** Start The records **
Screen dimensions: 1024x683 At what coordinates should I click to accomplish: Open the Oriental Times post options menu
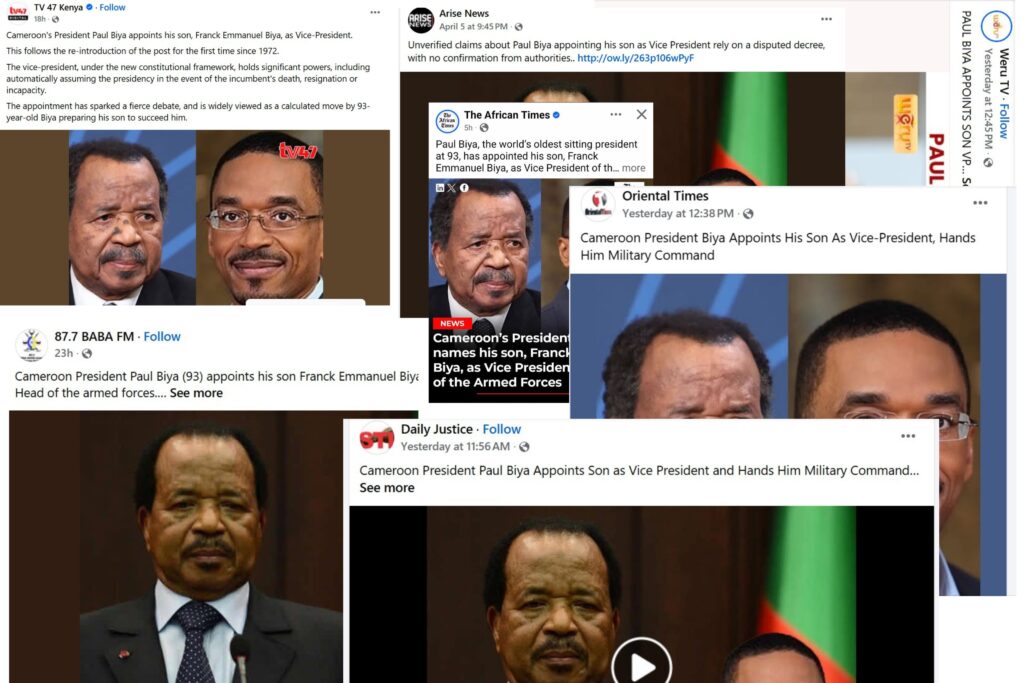[x=980, y=203]
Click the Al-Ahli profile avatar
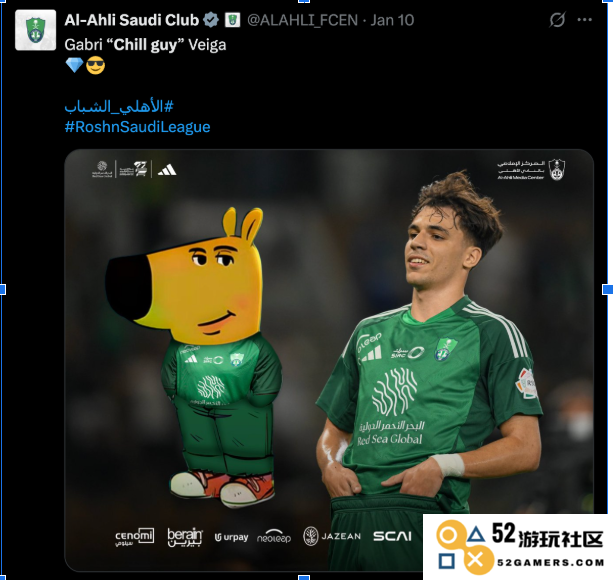 point(36,30)
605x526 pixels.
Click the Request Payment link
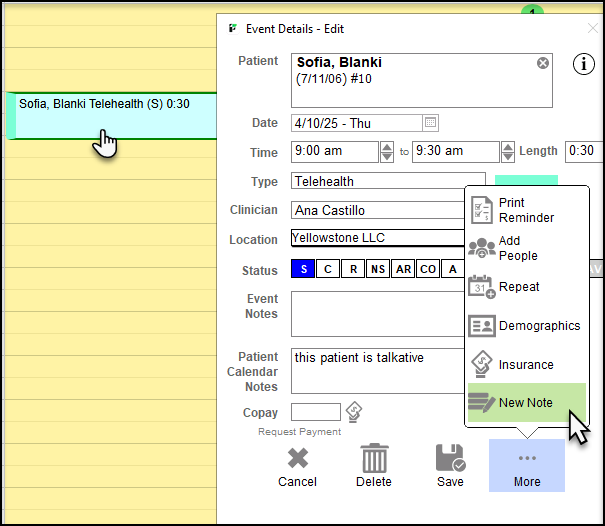[x=299, y=432]
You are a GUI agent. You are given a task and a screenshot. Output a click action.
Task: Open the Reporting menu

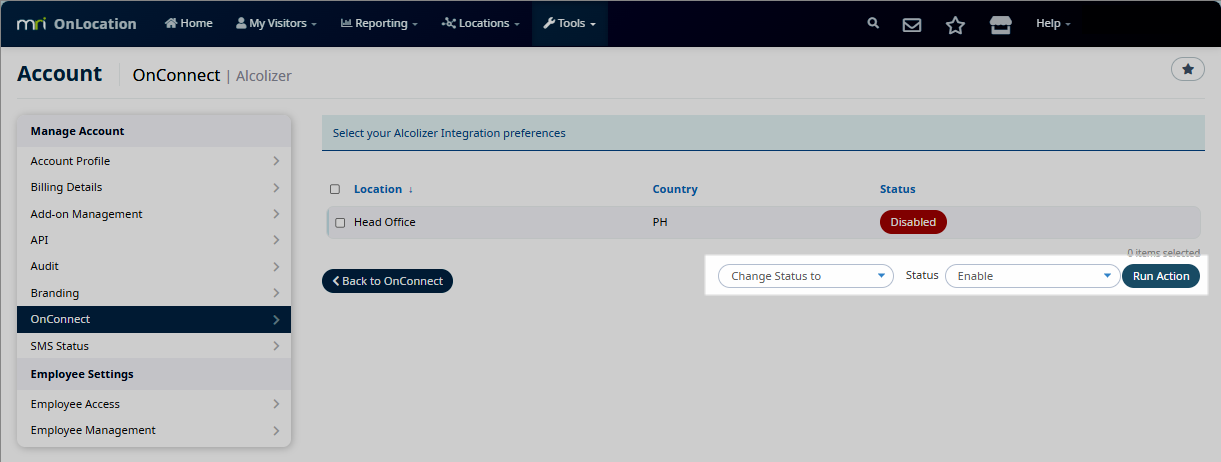pyautogui.click(x=379, y=23)
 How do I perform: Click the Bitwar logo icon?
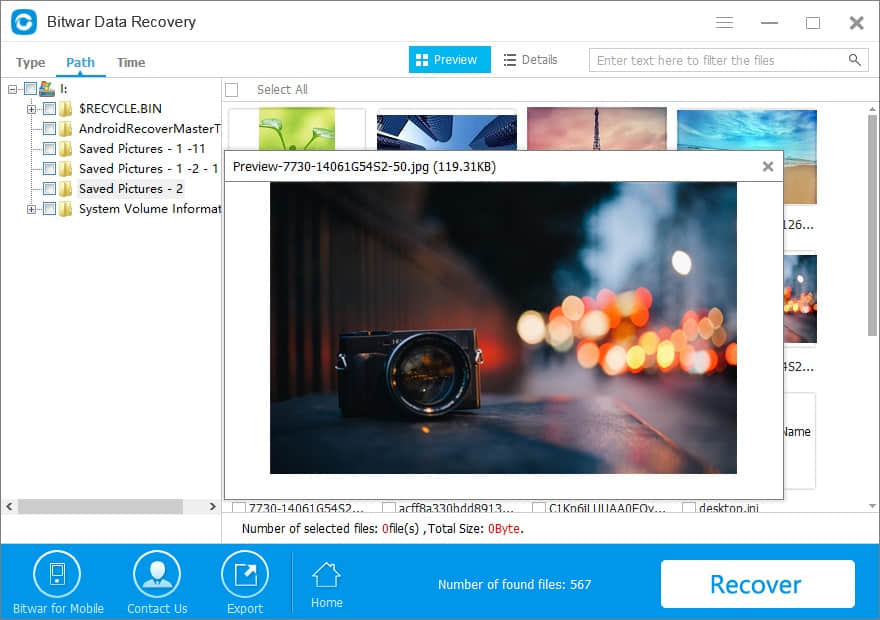tap(24, 22)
** End The records **
▸ **The problem**
Reproduce all of the lines above word for word, leaving out the pictures.

▸ **Response**
Screen dimensions: 1024x683 At what coordinates should I click to accomplish: Open the Oriental Times post options menu
[x=980, y=203]
Click the Al-Ahli profile avatar
 point(36,30)
605x526 pixels.
Click the Request Payment link
[x=299, y=432]
You are a GUI agent. You are given a task and a screenshot. Output a click action.
Task: Open the Reporting menu

pyautogui.click(x=379, y=23)
 How do I perform: Click the Bitwar logo icon?
tap(24, 22)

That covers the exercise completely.